PORTLAND — Contrary to what a city official said last week, Portland sewer and water officials did have experience dealing with brewery operations in 1996, when a metering mistake was made that cost the city hundreds of thousands of dollars in lost revenue from Shipyard Brewing Co.

City spokeswoman Nicole Clegg said Friday that senior wastewater technician Dave Peterson, who was in charge of setting up sewer accounts, was probably unfamiliar with brewery operations at the time because Shipyard was the city’s first brewery to operate in modern times.

Peterson, a highly regarded city employee who died in 2007, failed to set up a sewer account for Shipyard when the brewery installed a second 6-inch water line in 1996. He told a now-retired Portland Water District employee that water from the new line was going into beer bottles, not the city sewer system, according to Ron Miller, general manager at the water district. The mistake meant Shipyard was billed for only a fraction of its sewer fees over a 15-year period.

But five other breweries were already operating in Portland in 1996 – D.L. Geary Brewing Co. opened in 1986; Gritty McDuff’s in 1988; and Allagash Brewing Co., the now defunct Stone Coast Brewing Co., and Casco Bay Brewing Co. all opened in 1995.

At least one, Gritty McDuff’s, already had a separate submeter in 1996 that measured the amount of water going into beer kegs and bottles rather than into the sewer system.

Clegg said Monday that she believes Shipyard was larger than the other breweries at the time, and that may have played a role in the mistake.


She said the city needs time to complete its investigation into why no sewer account was set up for the new water line, which was installed two years after Shipyard moved to the city from Kennebunk. Still, she said, officials so far have not found an “ulterior motive” or evidence to suggest anything other than that a city employee made the wrong assumption about the amount of water entering the sewer system.

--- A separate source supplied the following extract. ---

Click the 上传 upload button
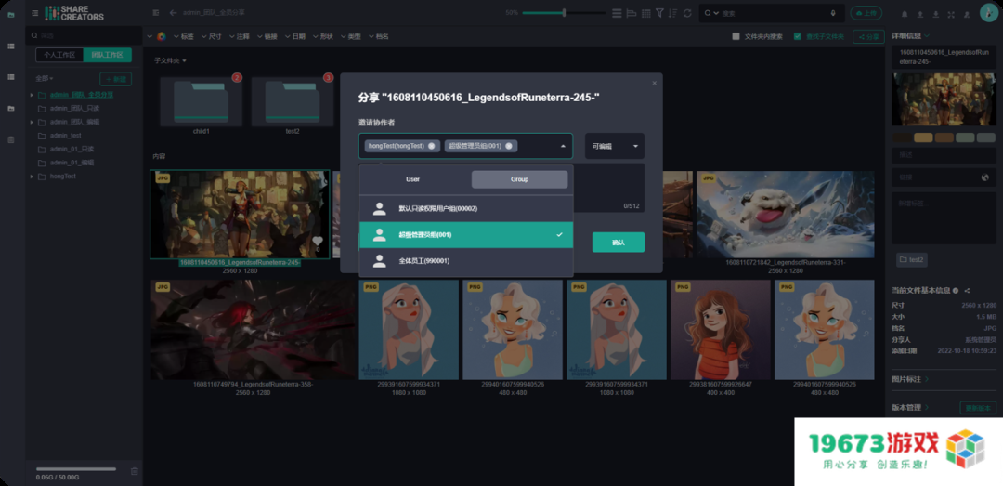 (866, 13)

“We are still conducting the investigation,” she said. “You need to give us time to review all the files.”

Because there was no sewer account set up, the brewery never received a sewer bill for millions of gallons of water that it discharged into the city’s sewer system. The mistake meant that other city sewer users, both businesses and households, paid a larger share of the city’s sewer costs.

Shipyard, the state’s largest brewery, bottles more than 3 million gallons of beer annually. Breweries typically discharge 2 to 6 gallons of water into the sewer system for every gallon of beer produced, according to the Brewers Association, a national trade group.

The city discovered the mistake a year ago, and Shipyard has been paying its full sewer costs since March. At current production levels, the lost city revenue amounts to roughly $300,000 a year, but it would have been lower in previous years when the brewery produced less beer.

The idea of separating the water used for brewing is not new.


Representatives of Geary’s, Allagash and Gritty’s said they all have had submeters installed to measure the amount of water used in the beer they produce – rather than for cleaning equipment and other uses – in order to lower their sewer bills.

Except for an “insignificant” amount discharged into the sewer drain, all the water measured by Geary’s submeters is poured into tanks that provide the hot water for the brewing process, David Geary said. He said the submeter was installed many years ago.

Richard Pfeffer, co-owner of Gritty McDuff’s Brewing Co., said a submeter was installed when that brewery was established in 1988.

Allagash installed its submeter several years ago, said Dee Dee Germain, communications and marketing manager for the company.

Allagash, however, now uses a different system to determine its wastewater discharge. The city determines how much beer is produced from the production data the federal government uses to determine excise taxes. For the first half of 2011, Allagash received a credit of $8,400 off its sewer bill.

Allagash produces about one-third as much beer as Shipyard.


Like any brewery, Allagash uses a lot of water for processing and cleaning, Germain said.

“A fair amount of water goes down the drain,” she said.